"As surely as there is a voyage away, there is a journey home."
-Jack Kornfield

16 July 2010

lamu 7.15

the barely-cool breeze ripple across the brown thatch, faded pink tin, and moorish-coral stone rooftops. touts shouts from the pier carry past my ears, the swahili tongue rhythmic and foreign.
donkeys laze past in the dusty streets, noses keen for scraps from discarded bins; mysterious black burka clad women reveal only their eyes as they glide past on the narrow paths; a black hawk with sharp white beak swoops down, its midnight black body silhouetted against the calm deep blue waters of the indian ocean, and then, is gone, like everything.

lamu island 7.14

wandering narrow stone streets, catching quick glances down crumbling alleyways festooned with ramshackle wiring, windows opened to the brilliant equatorial sun and wind, boats queued in the busy harbor, all crafted meticulously by hand from trees felled long ago, will all eventually return to the same sea. wandering through an old islamic gravesite at the north end of stonetown, where the alleyways give way to sand, brush, shrubs, simple thatch houses, my eyes were averted to the dates drawn onto simple memorials; imperminence, lives lived and extinguished, dreams, sorrows, happiness.

15 July 2010

journey to Lamu 7.13.10

all huge journeys must come to a close, and today's epic closed with an orange sunset
low in the eastern sky, throwing the facades of Stonetown into an otherworldly glow as
the slow local ferry packed with brightly colored kenyans sputtered its way into port.
the timing was perfect after an arduous 9 hour journey from steamy, hectic mombassa....snapshots of a day's journey in east africa....
...young soldiers in crisp, green uniforms straddling machine guns as our armed escorts through the bandit-ridden country, approaching the lawless somali border posts
...brightly clad nomads selling camel milk in jerry cans on the side of the dusty, broken road
...clapboard and cement block towns, too numerous to name, strung out along the lone dirt road traversing this parched land; concrete painted with cell phone ads, children playing with makeshift toys in the dirt, market sellers yelling, jostling for livelihoods
...a bus groaning under the weight of a standing room crowd, cracked windows barely moving the stifling, dusty air; africans laughing and carrying on, unnoticing the discomforts which can so easily fill and control the western mind, for hours on this broken, desolate road
...my pack falling from the overhead rack and directly out the bus's open door as we careened down the early morning Mombassa road, the truck screeching to a halt and conductor dashing madly to retrieve it before it sprouted legs and ran off into the bush, all before i even realized what was happening (luckily, the pack is still with me...)
...and finally, lying in bed, indian ocean breeze filterning in through the broken window slats, fishing boats metallic clanking lulling me to a dreamy end to another day in africa...

camp life 7.6.10

rhythm of camp life established.
my small tent my home, my small oasis.
bucket shower in the evening amongst the scrubby brush, my toes mingling with the brown earth.
nothing electronic, no clock, no phone, no electricity, nothing. simplicity.
simple meals, carrying jerry cans of water from the farmer's tap down the valley; cows, sheep, laundry drying over leaning wooden fences. crickets and birds, brilliant radiant blues and browns,
the cliff faces offering up their splendors from morning till dusk; our small group perched at the top of the cliff watched the eagles soar on thermals and laughed.

Independence Day 7.4.10

Waking up in the bush, the shadows of a towering baobob tree greeting the sunrise,
open savanna revealing itself in the morning rays;
school children in the valley below singing songs in swahili to greet the dawn;
walking dusty paths, stopping to observe the african silences;
riding pillion in a motorbike taxi, clouds of brown dust billowing about;
strangers stopping, turning to see this single, solitary mtuzugu, or white man,
in such a remote setting.

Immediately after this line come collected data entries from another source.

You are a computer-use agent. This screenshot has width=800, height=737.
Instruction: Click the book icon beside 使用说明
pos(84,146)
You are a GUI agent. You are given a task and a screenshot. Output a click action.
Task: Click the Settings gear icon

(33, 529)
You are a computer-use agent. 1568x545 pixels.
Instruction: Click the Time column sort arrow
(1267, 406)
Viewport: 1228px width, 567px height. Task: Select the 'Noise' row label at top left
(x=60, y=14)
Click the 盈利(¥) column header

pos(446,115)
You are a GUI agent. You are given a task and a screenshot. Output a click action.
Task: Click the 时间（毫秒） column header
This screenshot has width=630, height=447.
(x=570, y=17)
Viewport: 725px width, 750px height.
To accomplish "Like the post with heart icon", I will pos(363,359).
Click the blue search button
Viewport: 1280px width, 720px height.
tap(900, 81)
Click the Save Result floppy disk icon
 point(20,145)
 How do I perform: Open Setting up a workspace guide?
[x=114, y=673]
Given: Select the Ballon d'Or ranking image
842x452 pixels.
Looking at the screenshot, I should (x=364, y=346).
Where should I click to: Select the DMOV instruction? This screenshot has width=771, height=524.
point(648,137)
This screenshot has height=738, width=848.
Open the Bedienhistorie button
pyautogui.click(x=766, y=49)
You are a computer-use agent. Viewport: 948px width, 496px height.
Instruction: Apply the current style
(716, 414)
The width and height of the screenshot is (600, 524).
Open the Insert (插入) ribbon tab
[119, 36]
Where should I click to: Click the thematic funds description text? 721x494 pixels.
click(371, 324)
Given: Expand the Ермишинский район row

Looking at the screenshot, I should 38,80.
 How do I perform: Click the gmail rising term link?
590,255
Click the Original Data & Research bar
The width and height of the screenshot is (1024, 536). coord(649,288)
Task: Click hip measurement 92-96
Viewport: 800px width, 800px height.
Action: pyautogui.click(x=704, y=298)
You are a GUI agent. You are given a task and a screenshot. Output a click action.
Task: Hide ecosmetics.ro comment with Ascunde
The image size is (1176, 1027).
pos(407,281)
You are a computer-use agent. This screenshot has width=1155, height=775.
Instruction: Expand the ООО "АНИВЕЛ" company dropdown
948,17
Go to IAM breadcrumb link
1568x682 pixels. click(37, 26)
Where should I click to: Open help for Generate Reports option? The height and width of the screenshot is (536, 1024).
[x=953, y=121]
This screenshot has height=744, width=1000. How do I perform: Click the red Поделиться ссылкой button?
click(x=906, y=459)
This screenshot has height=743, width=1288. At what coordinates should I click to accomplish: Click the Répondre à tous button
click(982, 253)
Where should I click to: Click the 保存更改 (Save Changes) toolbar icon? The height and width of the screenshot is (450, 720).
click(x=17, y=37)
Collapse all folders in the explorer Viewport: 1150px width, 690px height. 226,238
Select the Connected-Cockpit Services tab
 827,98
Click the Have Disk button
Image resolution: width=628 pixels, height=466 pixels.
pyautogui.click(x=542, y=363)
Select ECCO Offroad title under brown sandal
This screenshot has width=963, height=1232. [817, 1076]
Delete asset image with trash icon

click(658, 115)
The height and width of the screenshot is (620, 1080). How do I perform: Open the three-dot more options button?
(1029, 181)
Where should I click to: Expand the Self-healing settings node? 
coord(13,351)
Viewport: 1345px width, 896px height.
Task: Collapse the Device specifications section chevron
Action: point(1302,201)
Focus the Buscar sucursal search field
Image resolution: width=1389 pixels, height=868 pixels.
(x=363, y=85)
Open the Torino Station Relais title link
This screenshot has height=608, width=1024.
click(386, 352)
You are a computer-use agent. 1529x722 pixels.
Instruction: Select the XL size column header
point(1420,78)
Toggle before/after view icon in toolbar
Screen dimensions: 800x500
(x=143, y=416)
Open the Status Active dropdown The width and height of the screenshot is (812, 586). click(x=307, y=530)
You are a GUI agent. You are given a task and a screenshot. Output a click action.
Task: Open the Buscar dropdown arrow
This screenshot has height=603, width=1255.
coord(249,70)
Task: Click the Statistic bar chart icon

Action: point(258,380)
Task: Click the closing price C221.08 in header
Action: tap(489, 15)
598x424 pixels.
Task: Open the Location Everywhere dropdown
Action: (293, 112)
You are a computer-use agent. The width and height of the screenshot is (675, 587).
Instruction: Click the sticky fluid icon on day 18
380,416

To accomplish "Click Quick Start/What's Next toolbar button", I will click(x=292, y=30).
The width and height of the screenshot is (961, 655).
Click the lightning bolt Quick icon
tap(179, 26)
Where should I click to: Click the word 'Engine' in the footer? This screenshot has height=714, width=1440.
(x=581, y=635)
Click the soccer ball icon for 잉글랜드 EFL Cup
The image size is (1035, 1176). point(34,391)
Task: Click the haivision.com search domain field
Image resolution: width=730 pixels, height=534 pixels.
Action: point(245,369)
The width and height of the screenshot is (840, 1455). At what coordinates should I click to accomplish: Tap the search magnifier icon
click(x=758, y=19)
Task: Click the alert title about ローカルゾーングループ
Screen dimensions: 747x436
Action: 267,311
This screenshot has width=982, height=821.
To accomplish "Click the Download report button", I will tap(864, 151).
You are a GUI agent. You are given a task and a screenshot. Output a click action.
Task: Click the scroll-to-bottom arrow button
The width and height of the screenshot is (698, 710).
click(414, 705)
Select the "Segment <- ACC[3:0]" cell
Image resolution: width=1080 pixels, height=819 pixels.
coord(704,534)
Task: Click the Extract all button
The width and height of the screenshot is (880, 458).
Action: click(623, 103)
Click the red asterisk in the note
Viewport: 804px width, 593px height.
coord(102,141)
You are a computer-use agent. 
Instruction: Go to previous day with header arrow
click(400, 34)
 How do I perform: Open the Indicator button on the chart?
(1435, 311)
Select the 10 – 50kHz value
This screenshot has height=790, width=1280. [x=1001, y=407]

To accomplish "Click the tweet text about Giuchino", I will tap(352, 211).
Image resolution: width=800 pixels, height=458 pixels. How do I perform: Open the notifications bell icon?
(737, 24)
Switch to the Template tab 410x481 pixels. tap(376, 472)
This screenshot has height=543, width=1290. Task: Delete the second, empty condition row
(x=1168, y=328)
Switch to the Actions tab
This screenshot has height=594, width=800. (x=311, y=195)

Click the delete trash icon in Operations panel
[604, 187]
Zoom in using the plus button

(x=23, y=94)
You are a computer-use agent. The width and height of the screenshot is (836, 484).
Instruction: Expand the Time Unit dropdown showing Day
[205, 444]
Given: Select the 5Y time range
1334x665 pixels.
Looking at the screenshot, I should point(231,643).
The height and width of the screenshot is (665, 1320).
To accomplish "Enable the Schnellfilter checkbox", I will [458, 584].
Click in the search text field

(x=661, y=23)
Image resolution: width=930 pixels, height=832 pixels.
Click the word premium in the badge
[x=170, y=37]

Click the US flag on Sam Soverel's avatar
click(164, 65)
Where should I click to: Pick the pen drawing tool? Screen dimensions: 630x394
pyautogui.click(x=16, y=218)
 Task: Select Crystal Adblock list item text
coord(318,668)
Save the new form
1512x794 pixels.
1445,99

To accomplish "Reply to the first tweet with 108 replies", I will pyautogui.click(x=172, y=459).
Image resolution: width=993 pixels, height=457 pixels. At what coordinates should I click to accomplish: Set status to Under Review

I hold onto the bike, trying not to get thrown as it bumps along
the dirt tracks, narrowly missing small boys playing hooky from school, plump ladies carrying
brightly colored market wares.
TIA. This is Africa.

01 July 2010

path.

"...as his pace slowed down, his heart quieted. He was wholeheartedly immersing himself, and this was his path. He turned around for one more glimpse of the only land and people he knew, and he saw them as mere specks merging with the shadows."